2.3 Suspicious activity detection

The detection of unexpected activities has recently attracted the attention of researchers in the field of video surveillance systems. In Gaddigoudar et al. (2017), the author describes the problem of decoding and simulating behavior in surveillance videos. Violations are detected using likelihood ratio analysis and categories of person actions in unsupervised learning. In Mehmood (2021), the author describes a technique to search for anomalies in a spatiotemporal environment. Given a scene containing the position, motion, direction, and velocity of an object, they show an atomic event for the object. They combine three distributed atomic events to describe legitimate events. It is difficult to understand the motion of a person in crowded situations. Therefore, these methods are not suitable.

In areas of high population density, classification of individuals is done using CNN. Scaling and illumination is one of the many problems and difficulties solved by the author’s techniques. Some new researchers focus on person direction and speed information. Kanade–Lucas–Tomasi (KLT) (Jin et al. 2021) uses vertices to represent moving people and groups motion-informed features in a controlled environment Zhang et al. (2020). To find anomalies in the scene, the author uses different types of historical autodescriptors as well as the history of nearby objects.

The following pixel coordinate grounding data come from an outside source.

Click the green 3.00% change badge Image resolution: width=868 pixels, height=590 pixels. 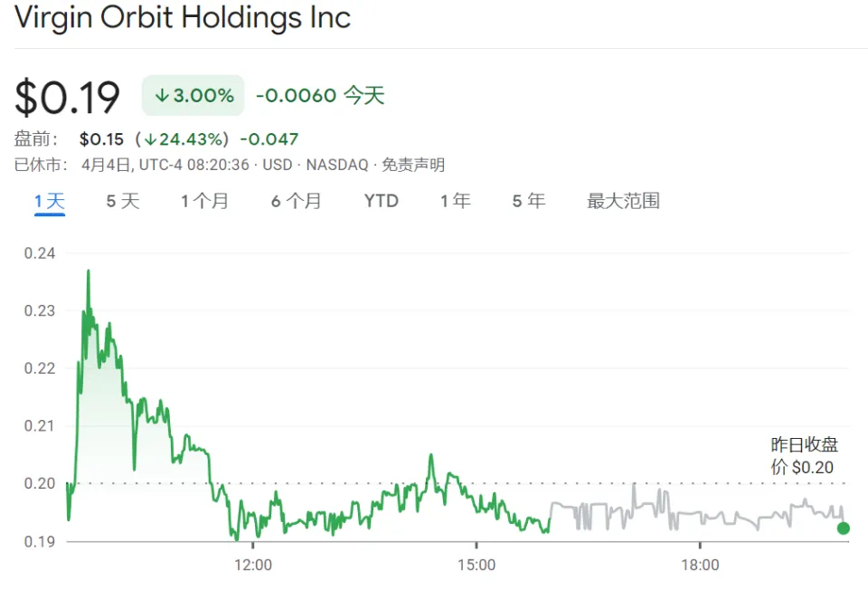(x=193, y=96)
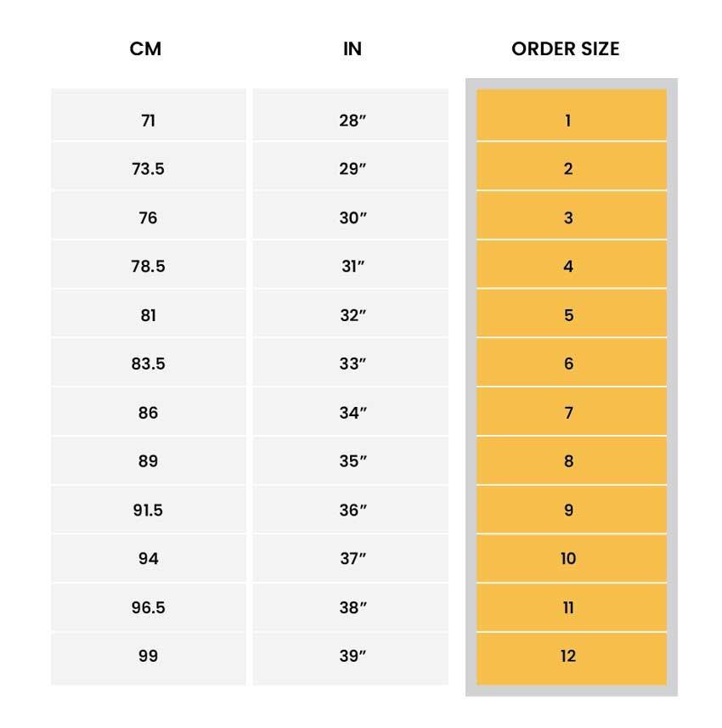Screen dimensions: 722x728
Task: Click the 91.5 cm cell
Action: click(x=148, y=511)
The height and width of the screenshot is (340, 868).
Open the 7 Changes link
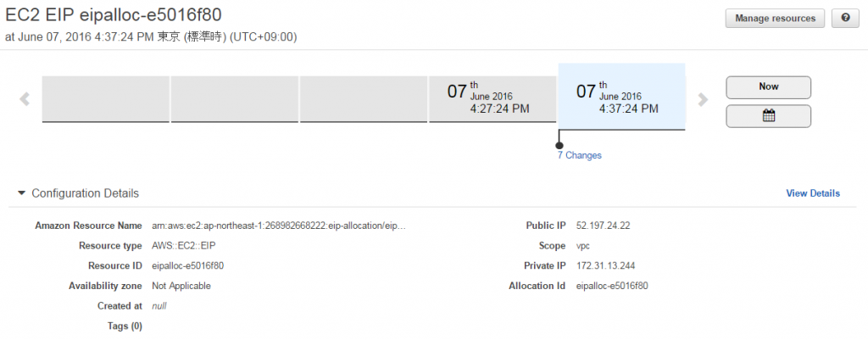pyautogui.click(x=579, y=155)
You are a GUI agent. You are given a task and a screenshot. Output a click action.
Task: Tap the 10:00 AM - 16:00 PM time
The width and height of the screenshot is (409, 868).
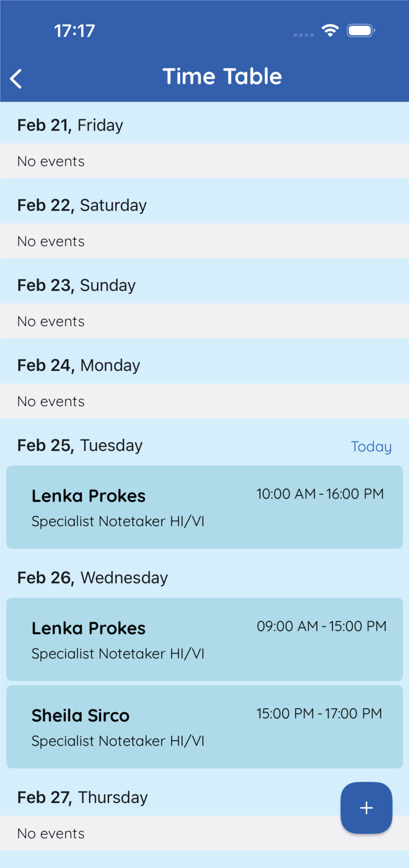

In Chebli and Khalifa (2018), the author describes a technique for counting the number of people using motion patterns for both optical flow and foreground relations. They calculated exponential crowd distribution patterns as well as the dynamic performance of using optical flow to distinguish between walking and running activities (Vasishta et al. 2018). In Wang and Hou (2016), the authors used the social power model to describe the behavior of people. The optical flow pattern of a moving object is calculated to identify people in a busy situation (Zhang et al. 2020; Fekry et al. 2019; Kim et al. 2018; Zhu et al. 2019).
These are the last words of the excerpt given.